法律Q&A 法人破産・再生・債務整理「DIPファイナンスとは?」

DIPファイナンスとは?

DIPファイナンスとは何ですか。



DIPファインスとは、アメリカ連邦倒産法のなかの制度です。連邦倒産法のなかのチャプターイレブン(企業向け再建処理)では、DIP制度が採用されていて、債務者(会社)の経営陣が引き続き、資産を管理し事業を継続します。しかし、チャプターイレブンの申立をするくらいなのですから、事業資金が充分とはいえません。
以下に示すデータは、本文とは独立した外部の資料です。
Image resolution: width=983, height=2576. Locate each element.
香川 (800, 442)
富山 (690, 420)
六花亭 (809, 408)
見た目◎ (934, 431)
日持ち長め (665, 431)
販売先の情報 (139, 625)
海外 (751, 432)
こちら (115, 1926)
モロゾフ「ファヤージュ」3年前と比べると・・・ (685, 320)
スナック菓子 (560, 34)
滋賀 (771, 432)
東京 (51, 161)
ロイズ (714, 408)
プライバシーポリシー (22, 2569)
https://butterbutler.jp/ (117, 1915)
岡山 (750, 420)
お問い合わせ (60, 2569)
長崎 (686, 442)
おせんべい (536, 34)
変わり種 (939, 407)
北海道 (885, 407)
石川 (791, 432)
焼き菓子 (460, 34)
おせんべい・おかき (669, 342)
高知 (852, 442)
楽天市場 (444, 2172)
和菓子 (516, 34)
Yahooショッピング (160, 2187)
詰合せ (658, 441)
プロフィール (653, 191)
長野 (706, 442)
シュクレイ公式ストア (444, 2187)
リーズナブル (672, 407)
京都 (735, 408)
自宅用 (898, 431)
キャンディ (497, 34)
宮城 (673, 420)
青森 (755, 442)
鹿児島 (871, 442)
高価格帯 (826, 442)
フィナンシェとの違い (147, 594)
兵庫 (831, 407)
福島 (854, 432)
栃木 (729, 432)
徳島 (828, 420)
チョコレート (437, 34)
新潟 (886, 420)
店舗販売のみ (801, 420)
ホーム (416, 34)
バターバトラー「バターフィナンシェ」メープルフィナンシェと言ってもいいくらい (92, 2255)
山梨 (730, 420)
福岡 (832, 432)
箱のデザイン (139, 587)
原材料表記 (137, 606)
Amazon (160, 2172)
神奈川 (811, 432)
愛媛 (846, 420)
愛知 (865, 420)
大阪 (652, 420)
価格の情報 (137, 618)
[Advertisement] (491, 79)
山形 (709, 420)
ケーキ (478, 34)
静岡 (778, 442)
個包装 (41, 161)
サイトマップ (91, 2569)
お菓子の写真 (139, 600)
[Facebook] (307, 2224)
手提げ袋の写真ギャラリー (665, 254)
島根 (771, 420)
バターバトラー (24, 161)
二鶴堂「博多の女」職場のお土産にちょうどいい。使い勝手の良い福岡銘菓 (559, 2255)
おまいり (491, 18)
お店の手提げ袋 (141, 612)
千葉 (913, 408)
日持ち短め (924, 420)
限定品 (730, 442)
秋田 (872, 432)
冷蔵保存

そこで、再生手続中の債務者に融資をおこなう制度をDIPファイナンス制度として規定し、DIPファイナンス供与者に法的な保護を与えています。アメリカでは、チャプターイレブンの申立をおこなうと、即時に救済命令が出され、自動的停止になり、債権者の権利行使が凍結されます。これにより、申立会社は無借金の状態と同じ状態になります。この状態の債務者に対して融資をおこなうのがDIPファイナンスで、ファイナンス供与者には4類型に分けて保護が与えられています。もっとも一般的なDIPファイナンスでは、裁判所の許可を得て、担保をとって債務者に融資をおこないます。この場合のDIPファイナンス債権は、他の管理費用一切に優先する超優先性が認められています。ですから、ファイナンス供与者は、安心して融資をおこなうことが出来るのです。